Saturday, Jan. 7, 2017 10:15 AM – 12:15 PM
Sheraton Grand Chicago, Chicago Ballroom VI
- Chair: David Sraer, University of California-Berkeley
Financing Durable Assets
AbstractThis paper studies the effect of durability on the financing of durable assets. We show that more durable assets require larger down payments of internal funds per unit of capital making them harder to finance, because durability affects the price of an asset and hence the overall financing need more than its collateral value. This insight has implications for the choice between new and used capital, technology adoption, and the rent versus buy decision. Constrained borrowers purchase used assets which are less durable than new assets and adopt less durable, low quality assets, that are otherwise dominated technologies. More durable assets are more likely to be rented given their larger financing need. Legal enforcement affects trade and technology adoption; weak legal enforcement economies are net importers of used assets and invest a larger fraction in less durable, low quality assets.

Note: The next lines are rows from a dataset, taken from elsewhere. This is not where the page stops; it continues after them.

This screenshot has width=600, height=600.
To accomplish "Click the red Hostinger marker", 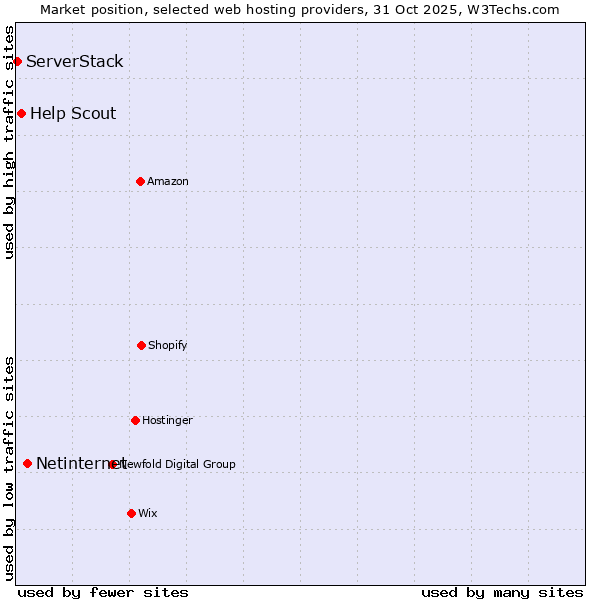I will pos(135,420).
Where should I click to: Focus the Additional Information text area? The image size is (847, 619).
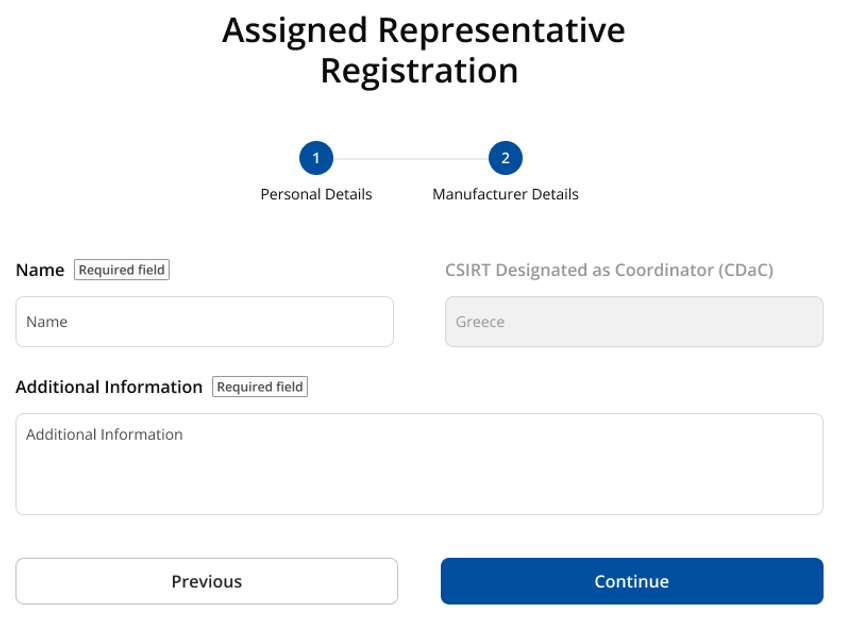(x=419, y=464)
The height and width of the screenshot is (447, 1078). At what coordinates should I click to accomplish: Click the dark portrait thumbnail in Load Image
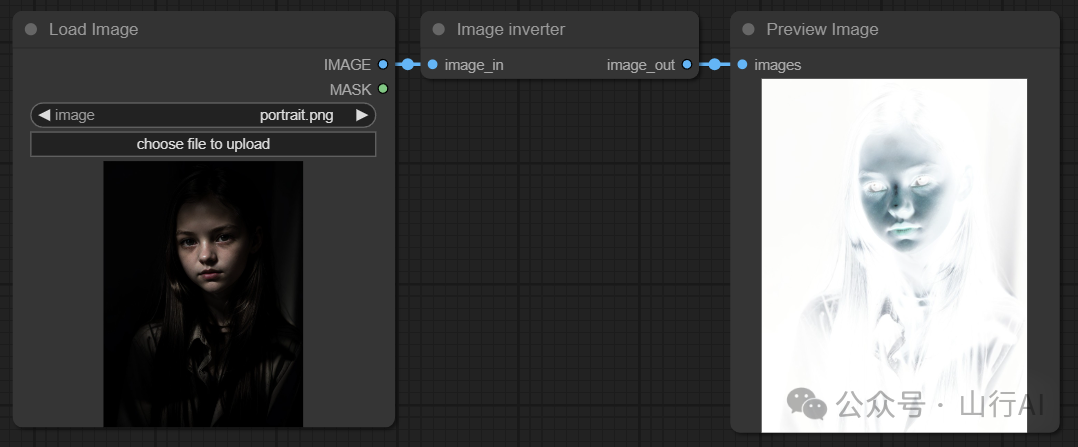203,294
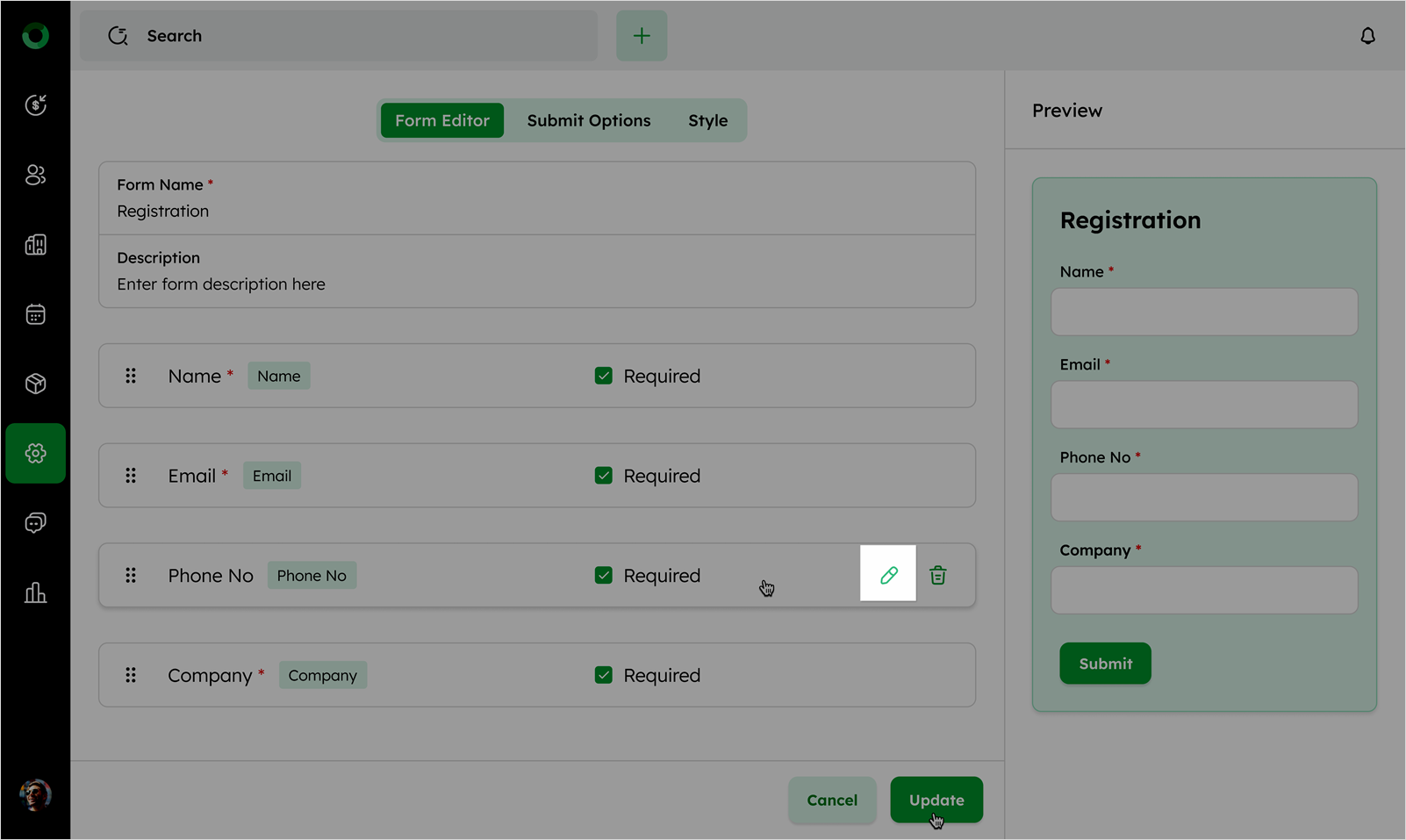This screenshot has width=1406, height=840.
Task: Open the package box sidebar icon
Action: 35,384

There is a critical distinction between the pledgeability and durability of assets: pledgeability facilitates financing whereas the net effect of durability is to impede financing.

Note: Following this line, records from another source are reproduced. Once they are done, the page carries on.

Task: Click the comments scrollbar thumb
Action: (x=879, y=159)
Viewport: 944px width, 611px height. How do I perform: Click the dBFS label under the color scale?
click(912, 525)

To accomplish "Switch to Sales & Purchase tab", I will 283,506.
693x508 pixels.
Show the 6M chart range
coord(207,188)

The Speculation Channel and Crowding Out Channel: Real Estate Shocks and Corporate Investment in China
AbstractThis paper uses detailed land transaction data of Chinese listed firms from 1998 to 2012 to analyze how real estate shocks affect corporate investment. In addition to the widely documented collateral channel, we also uncover two other channels: rising real estate prices induce more investment in commercial land unrelated to firms’ core businesses but reduce non-land investment (the speculation channel); rising real estate prices reduce debt capacity and corporate investment of firms without land ownership relative to land holding firms (the crowding out channel). Through these channels, we also find that real estate shocks lead to substantial capital misallocation both within and between firms: a 1-percentage-point increase in land price leads to 5-8 percentage points of TFP losses due to misallocation of capital.

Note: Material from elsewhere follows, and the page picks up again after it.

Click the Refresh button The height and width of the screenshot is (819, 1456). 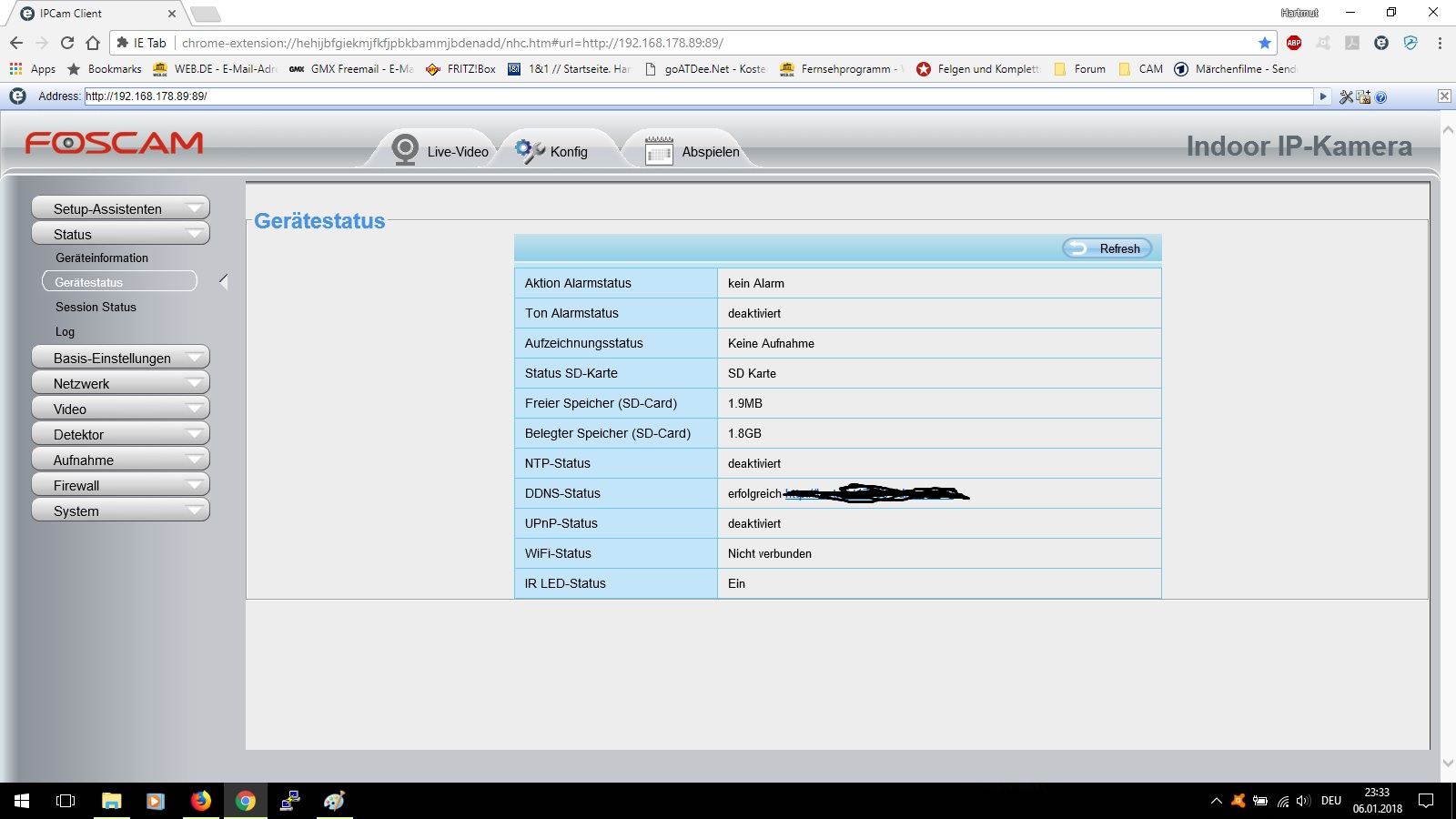[x=1107, y=248]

Ripple Effects of Noise on Corporate Investment
AbstractFirms reduce investment in response to non-fundamental drops in the stock price of their product-market peers, as predicted by a model in which managers rely on stock prices as a source of information but cannot perfectly filter out noise in prices. The model also implies the response of investment to noise in peers' stock prices should be stronger when these prices are more informative, and weaker when managers are better informed. We find support for these predictions. Overall, our results highlight a new channel through which non-fundamental shocks to the stock prices of some firms influence real decisions of other firms.